Learning to Optimize User Association and Spectrum Allocation With Partial Observation in mmWave-Enabled UAV Networks

To support large-scale unmanned aerial vehicle (UAV) networks with both payload communication (PC) packets and control and non-payload communication (CNPC) packets, millimeter wave (mmWave) communication is convinced to be a promising solution. However, efficient user association and spectrum allocation are still challenging in mmWave-enabled UAV networks considering that the network state is dynamic and the status information of each UAV is incomplete.
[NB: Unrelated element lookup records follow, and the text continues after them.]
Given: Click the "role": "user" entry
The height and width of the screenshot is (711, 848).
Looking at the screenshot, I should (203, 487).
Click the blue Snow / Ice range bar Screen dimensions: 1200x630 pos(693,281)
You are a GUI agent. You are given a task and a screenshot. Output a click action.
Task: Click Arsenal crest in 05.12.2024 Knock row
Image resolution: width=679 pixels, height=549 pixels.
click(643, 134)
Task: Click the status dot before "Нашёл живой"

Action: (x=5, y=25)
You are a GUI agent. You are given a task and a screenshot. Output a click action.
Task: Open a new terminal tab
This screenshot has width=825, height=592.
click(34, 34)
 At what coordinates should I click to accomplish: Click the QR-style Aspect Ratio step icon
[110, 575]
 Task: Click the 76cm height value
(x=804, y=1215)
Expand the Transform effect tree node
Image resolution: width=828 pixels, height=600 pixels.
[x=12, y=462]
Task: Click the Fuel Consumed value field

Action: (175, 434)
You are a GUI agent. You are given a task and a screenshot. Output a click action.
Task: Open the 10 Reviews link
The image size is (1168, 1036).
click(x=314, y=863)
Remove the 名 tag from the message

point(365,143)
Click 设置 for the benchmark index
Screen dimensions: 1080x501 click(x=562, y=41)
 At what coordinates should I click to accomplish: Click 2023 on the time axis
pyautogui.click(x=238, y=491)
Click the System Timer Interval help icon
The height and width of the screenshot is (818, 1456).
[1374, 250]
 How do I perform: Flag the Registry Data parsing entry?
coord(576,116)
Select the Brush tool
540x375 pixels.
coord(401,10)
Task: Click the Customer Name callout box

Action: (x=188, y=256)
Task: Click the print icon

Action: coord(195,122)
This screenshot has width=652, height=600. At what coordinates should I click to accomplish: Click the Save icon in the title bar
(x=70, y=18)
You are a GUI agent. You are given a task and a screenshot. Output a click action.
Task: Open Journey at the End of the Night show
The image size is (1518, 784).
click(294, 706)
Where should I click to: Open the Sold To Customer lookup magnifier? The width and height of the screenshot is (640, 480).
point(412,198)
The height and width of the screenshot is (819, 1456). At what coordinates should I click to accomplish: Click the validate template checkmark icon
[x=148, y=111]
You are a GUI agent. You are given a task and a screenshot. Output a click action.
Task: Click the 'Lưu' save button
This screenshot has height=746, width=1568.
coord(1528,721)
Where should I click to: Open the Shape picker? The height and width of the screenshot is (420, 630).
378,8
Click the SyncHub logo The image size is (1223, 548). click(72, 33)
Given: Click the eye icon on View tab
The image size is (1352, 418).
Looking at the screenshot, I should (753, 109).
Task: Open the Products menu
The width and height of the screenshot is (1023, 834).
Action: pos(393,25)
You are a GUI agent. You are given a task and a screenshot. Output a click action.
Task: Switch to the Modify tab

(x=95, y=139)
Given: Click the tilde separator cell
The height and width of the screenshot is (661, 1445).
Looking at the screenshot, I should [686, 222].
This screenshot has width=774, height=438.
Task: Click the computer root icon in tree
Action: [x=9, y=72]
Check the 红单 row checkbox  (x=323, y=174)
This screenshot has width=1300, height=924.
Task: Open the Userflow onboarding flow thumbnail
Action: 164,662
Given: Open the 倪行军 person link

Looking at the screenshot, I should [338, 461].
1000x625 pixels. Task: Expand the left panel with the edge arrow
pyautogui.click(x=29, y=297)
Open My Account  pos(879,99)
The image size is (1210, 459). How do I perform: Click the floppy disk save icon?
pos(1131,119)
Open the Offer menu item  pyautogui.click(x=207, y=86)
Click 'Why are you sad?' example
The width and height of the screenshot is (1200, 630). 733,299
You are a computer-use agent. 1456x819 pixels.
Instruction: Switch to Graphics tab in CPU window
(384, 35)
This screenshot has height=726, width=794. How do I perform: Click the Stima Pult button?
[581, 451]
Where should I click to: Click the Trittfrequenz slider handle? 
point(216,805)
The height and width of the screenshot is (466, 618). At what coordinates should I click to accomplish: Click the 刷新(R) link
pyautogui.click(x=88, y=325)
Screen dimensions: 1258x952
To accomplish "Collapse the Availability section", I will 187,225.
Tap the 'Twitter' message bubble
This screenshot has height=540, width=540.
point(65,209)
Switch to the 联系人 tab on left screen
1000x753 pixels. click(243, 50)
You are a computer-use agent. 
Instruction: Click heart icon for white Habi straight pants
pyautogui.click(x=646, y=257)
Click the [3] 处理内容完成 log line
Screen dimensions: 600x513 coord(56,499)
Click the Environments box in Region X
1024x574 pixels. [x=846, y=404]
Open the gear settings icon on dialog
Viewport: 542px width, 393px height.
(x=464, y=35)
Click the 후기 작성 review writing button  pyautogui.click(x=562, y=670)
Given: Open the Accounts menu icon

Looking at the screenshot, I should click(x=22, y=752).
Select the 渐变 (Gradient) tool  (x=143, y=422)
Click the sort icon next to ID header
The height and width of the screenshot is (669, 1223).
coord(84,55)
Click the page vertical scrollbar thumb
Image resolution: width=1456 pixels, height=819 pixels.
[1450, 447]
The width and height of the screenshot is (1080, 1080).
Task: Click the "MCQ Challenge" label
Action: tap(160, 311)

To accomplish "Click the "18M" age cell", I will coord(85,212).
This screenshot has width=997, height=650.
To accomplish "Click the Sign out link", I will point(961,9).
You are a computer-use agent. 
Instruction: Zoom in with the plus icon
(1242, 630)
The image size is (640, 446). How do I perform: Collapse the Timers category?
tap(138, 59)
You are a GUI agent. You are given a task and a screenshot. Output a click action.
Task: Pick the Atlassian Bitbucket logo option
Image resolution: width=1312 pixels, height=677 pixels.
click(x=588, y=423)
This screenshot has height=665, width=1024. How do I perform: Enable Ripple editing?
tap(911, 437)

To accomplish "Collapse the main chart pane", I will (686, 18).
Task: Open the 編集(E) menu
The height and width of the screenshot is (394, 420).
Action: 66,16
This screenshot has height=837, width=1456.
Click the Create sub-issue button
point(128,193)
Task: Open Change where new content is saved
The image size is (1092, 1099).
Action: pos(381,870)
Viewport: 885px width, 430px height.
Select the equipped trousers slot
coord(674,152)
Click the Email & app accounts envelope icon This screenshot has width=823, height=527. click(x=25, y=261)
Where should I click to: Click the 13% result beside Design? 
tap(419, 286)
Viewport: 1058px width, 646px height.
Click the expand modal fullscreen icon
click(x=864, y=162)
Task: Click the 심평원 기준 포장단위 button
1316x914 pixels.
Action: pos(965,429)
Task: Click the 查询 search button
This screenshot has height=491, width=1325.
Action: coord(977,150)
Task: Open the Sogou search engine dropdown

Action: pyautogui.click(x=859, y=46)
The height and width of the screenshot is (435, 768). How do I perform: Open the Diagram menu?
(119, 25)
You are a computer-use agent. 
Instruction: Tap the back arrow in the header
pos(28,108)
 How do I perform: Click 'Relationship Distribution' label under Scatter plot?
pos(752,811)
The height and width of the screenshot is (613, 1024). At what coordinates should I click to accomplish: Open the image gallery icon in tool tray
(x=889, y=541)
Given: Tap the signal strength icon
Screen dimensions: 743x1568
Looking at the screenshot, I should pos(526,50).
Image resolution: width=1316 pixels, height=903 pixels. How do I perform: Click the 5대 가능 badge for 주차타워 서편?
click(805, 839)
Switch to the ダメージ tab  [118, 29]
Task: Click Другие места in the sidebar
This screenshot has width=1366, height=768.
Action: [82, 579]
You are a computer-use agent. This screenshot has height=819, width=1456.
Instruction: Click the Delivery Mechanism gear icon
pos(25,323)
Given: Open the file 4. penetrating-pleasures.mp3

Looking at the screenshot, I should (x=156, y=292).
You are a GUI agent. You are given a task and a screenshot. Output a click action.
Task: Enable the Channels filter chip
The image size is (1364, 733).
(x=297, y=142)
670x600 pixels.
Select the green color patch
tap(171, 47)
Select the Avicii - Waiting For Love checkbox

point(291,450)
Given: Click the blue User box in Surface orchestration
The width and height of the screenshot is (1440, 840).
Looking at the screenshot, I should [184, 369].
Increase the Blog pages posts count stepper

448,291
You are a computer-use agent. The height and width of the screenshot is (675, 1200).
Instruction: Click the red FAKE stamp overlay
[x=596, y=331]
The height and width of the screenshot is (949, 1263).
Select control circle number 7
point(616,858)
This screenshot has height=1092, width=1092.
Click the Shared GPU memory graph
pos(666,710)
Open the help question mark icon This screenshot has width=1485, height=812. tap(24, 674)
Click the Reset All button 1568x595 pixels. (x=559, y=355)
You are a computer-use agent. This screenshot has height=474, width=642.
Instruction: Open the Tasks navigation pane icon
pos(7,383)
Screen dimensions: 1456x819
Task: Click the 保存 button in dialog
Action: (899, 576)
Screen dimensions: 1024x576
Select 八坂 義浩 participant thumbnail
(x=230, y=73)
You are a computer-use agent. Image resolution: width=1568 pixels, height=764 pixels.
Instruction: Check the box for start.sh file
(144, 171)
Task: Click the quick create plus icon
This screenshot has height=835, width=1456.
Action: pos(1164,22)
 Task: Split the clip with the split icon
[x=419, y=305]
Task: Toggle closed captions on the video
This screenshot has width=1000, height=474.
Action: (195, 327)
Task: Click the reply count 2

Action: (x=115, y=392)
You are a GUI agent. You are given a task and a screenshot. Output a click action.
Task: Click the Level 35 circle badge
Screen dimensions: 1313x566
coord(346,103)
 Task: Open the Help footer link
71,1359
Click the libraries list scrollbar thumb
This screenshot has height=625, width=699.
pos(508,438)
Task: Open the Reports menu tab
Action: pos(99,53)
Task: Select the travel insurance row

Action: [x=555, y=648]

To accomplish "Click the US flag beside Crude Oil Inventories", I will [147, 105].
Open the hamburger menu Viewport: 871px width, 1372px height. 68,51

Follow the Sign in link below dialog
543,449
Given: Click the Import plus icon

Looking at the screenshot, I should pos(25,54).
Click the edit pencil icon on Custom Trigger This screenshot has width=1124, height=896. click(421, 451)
In this paper, we investigate a joint UAV association and spectrum allocation problem under a hybrid mmWave sharing paradigm, where PC packets are transmitted over both licensed and pooled bands in a shared manner to achieve high throughput and CNPC packets are transmitted over licensed band in an exclusive manner to guarantee high reliability. To this end, we introduce a strategic form game that can characterize network stochastic states and individual partial observations to reformulate the problem, and then propose a counterfactual regret minimization scheme to achieve its correlated equilibrium (CE). Benefited from the updating mechanism on random observation-action pairs, the designed scheme can converge to the corresponding CE solutions for the two types of packets with partial observation. Finally, our simulation results demonstrate the superior performance of the proposed scheme over the baseline schemes.